Penetration Testing mailing list archives

XSS/CSRF to a real command-shell


From: Joseph McCray <joe () learnsecurityonline com>
Date: Tue, 22 Apr 2008 17:05:55 -0400

Ok - I'm tired of beating my head against this wall on the subject - so
some friends and I decided to put something together. I'm calling in the
cavalry because I'd like to see if someone else is working on this
before we get knee deep into development.


Situation:
I usually categorize XSS as a medium unless it is on a public facing
and/or critical server in which case I classify it as a high. I'm
looking to be able to BETTER illustrate the dangers of XSS to customers,
and to move beyond cookie/session theft via XSS. If I could get XSS to
at least be a stepping stone to full control over a machine then I could
possibly classify it as a high, and for real fun of the job - have a
shell.


To make a long story short - I want to take XSS/CSRF to a REAL
command-shell.


What I've seen out there:
I've seen XSSshell/XSStunnel/XSS-proxy/beef/etc...

To the extent that I've seen the tools listed above (which IS NOT
extensive), and various other XSS-like attack tactics (CSRF/Java looks
promising with the socket capability) - I've yet to see someone able to
actually take an XSS vuln all the way to a command shell. (Yes, I did
see the DNS-Rebinding attack with LiveConnect but that seems very
limited - at least with my understanding of it).

» Data records
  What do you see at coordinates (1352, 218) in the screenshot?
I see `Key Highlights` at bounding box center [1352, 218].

==

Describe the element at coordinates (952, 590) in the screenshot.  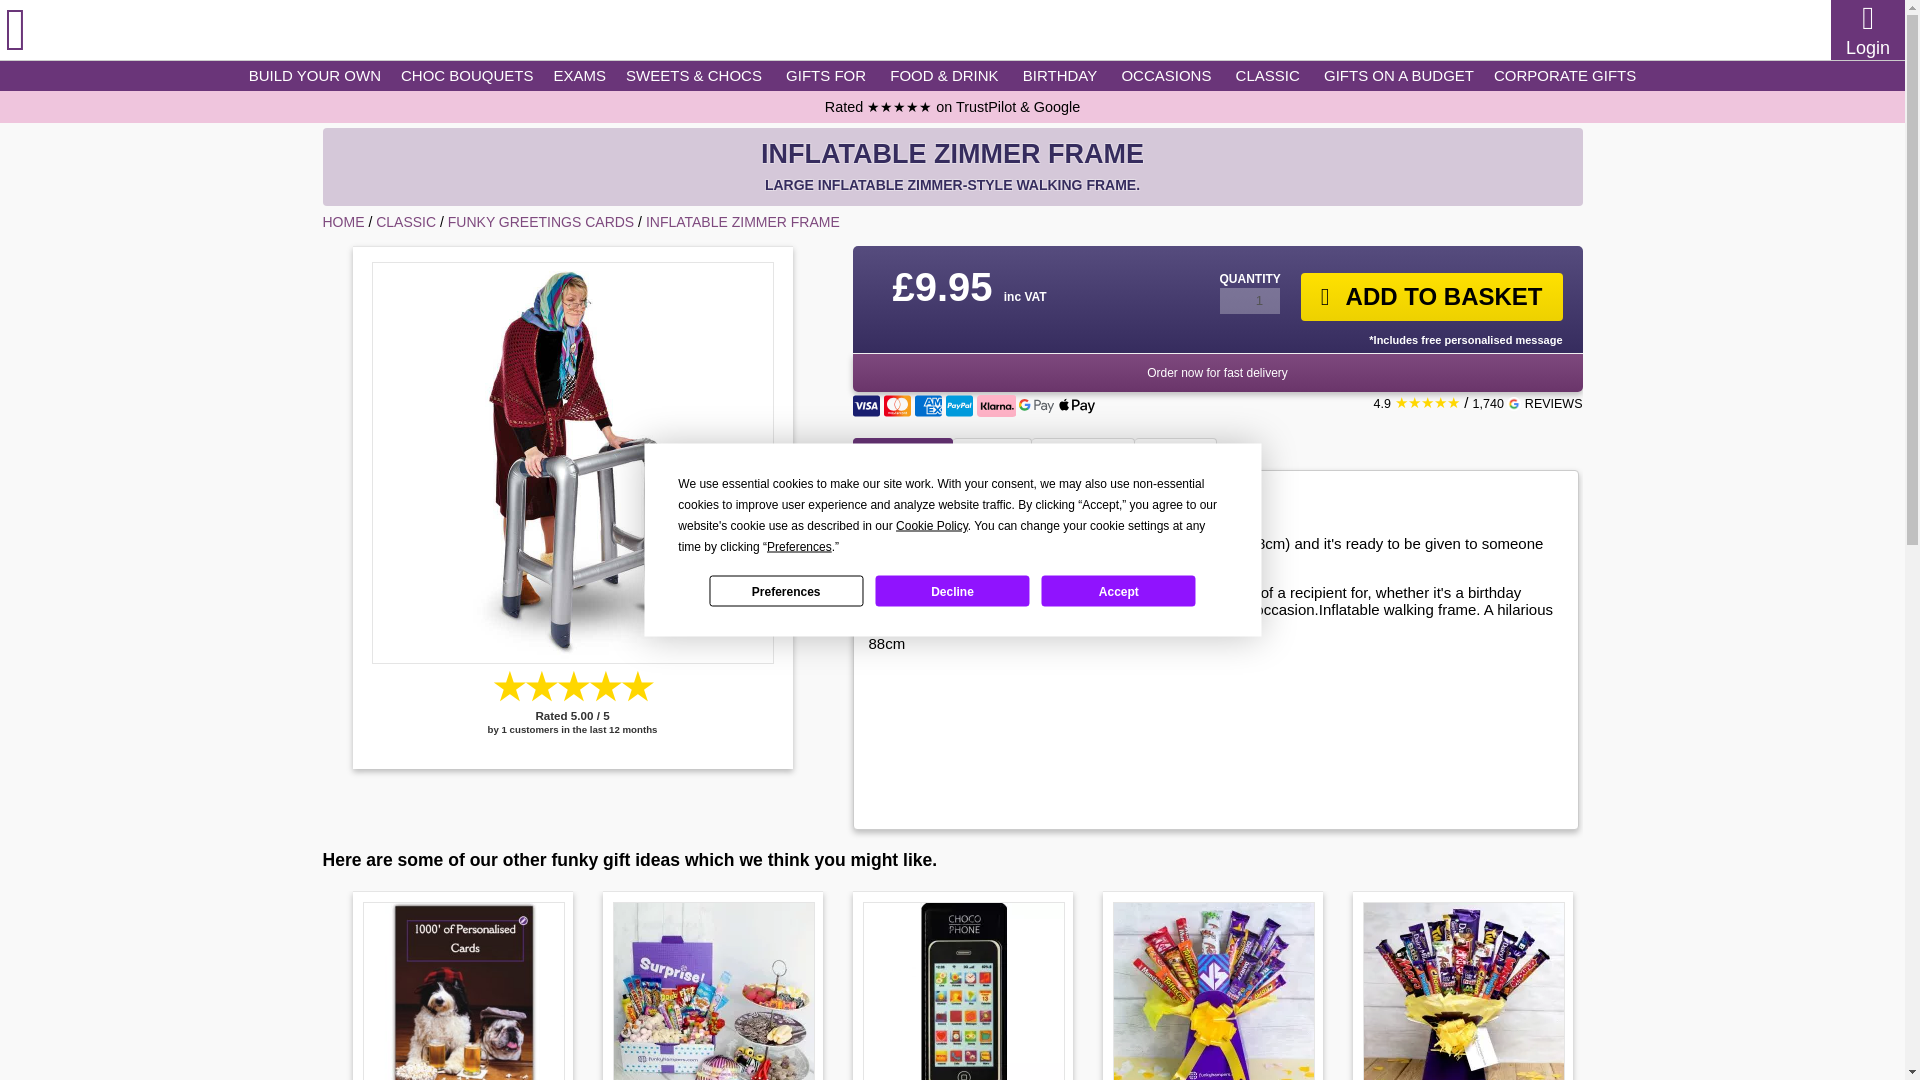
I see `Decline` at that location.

» Task
Reproduce verbatim the part of the mailing list post that begins at the words "Penetration Testing mailing" and stops after the words "deep into development.". The records are separate material and have no connection to the mailing list post.

» Complete output
Penetration Testing mailing list archives

XSS/CSRF to a real command-shell


From: Joseph McCray <joe () learnsecurityonline com>
Date: Tue, 22 Apr 2008 17:05:55 -0400

Ok - I'm tired of beating my head against this wall on the subject - so
some friends and I decided to put something together. I'm calling in the
cavalry because I'd like to see if someone else is working on this
before we get knee deep into development.